Stewardship is defined as “the responsible allocation, management and oversight of capital to create long-term value for clients and beneficiaries leading to sustainable benefits for the economy, the environment and society.” Under COBS 2.2.3 of the FCA Handbook, we are required to make a public disclosure in relation to the nature of our commitment to the Stewardship Code, which was published by the Financial Reporting Council (‘FRC’) in July 2010 and amended in September 2012 and January 2020. Where we do not commit to the Code we are required to disclose our alternative investment strategy.
The Code aims to enhance the quality of engagement between institutional investors and companies to help improve long-term returns to shareholders and the efficient exercise of governance responsibilities. It sets out good practice on engagement with investee companies. The FRC recognises that not all parts of the Code will be relevant to all institutional investors and that smaller institutions may judge some of the principles and guidance to be disproportionate. It is of course legitimate for some asset managers not to engage with companies, depending on their investment strategy.
The Code does not prescribe a single approach to effective stewardship. Instead, it allows organisations to meet the expectations in a manner that is aligned with their own business model and strategy. The investment market has changed significantly since the publication of the first UK Stewardship Code. There has been significant growth in investment in assets other than listed equity, such as fixed income bonds, real estate and infrastructure. These investments have different terms, investment periods, rights and responsibilities and signatories will need to consider how to exercise stewardship effectively in these circumstances.
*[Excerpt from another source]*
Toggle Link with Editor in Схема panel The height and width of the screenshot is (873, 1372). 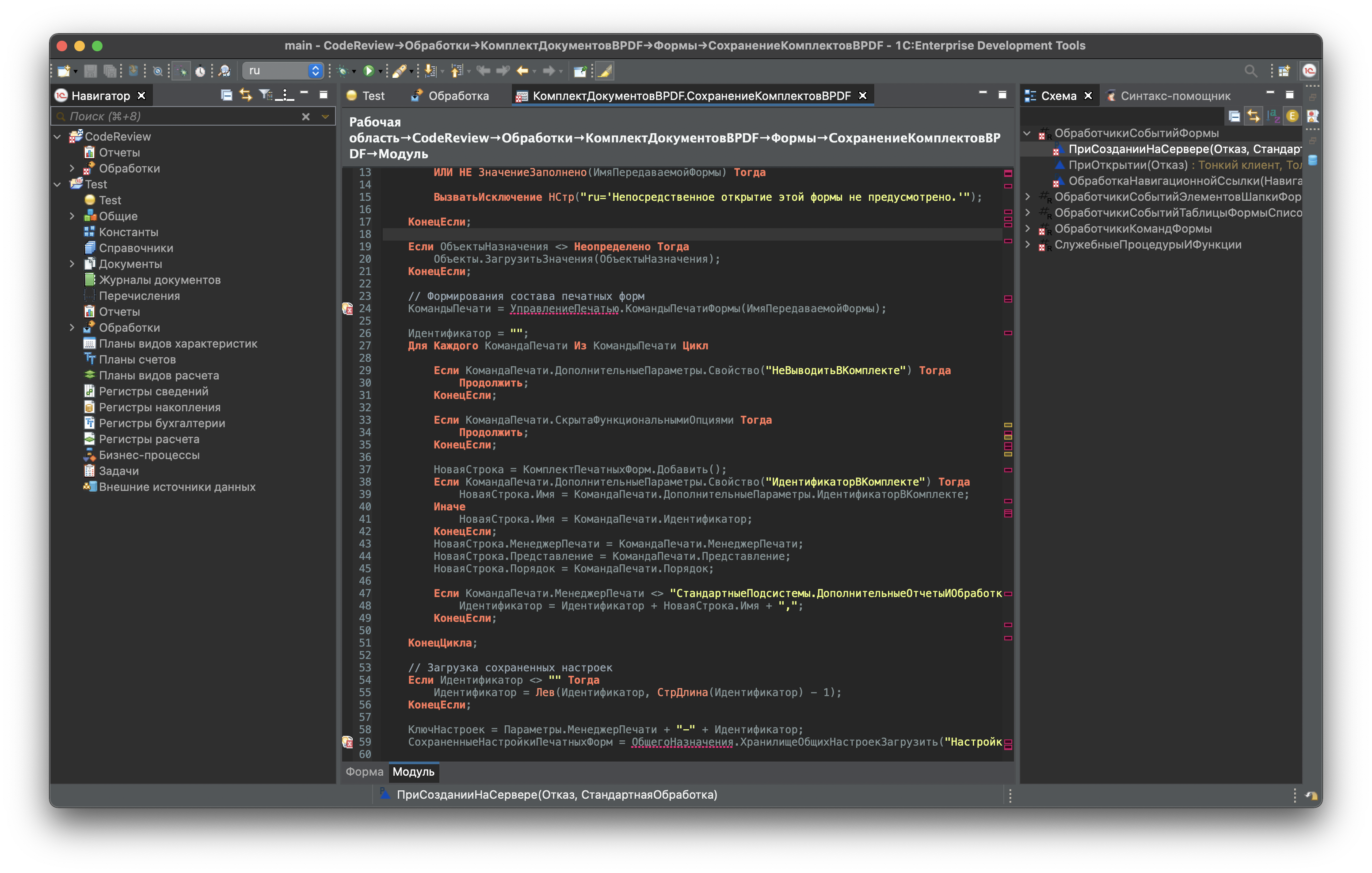coord(1253,116)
Environmental, particularly climate change, and social factors, in addition to governance, have become material issues for investors to consider when making investment decisions and undertaking stewardship. The Code also recognises that asset owners and asset managers play an important role as guardians of market integrity and in working to minimise systemic risks as well as being stewards of the investments in their portfolios.
There are twelve “Apply or Explain” principles for asset owners and asset managers:
1. Purpose, strategy and culture
2. Governance, resources and incentives
3. Conflicts of interest
4. Promoting well-functioning markets
5. Review and assurance
6. Client and beneficiary needs
7. Stewardship, investment and ESG integration
8. Monitoring managers and service providers
12. Exercising rights and responsibilities
Whilst Blu Family Office Limited supports the principles underlying the Code it does not currently comply with the Code for the following reasons:
Our Blu Income Fund investment strategy predominantly involves investing into hedge fund structures. As such we do not usually invest in listed companies in the UK.
Our Blu Discretionary Fund does invest in single stock equities but our positions are very small and it would be disproportionate to the size of the fund and our firm to fully comply with the Code.
The Code is not applicable for our segregated accounts held by natural persons.
Should any of the above factors change, we will review our commitment to the Code at that time and make appropriate disclosure.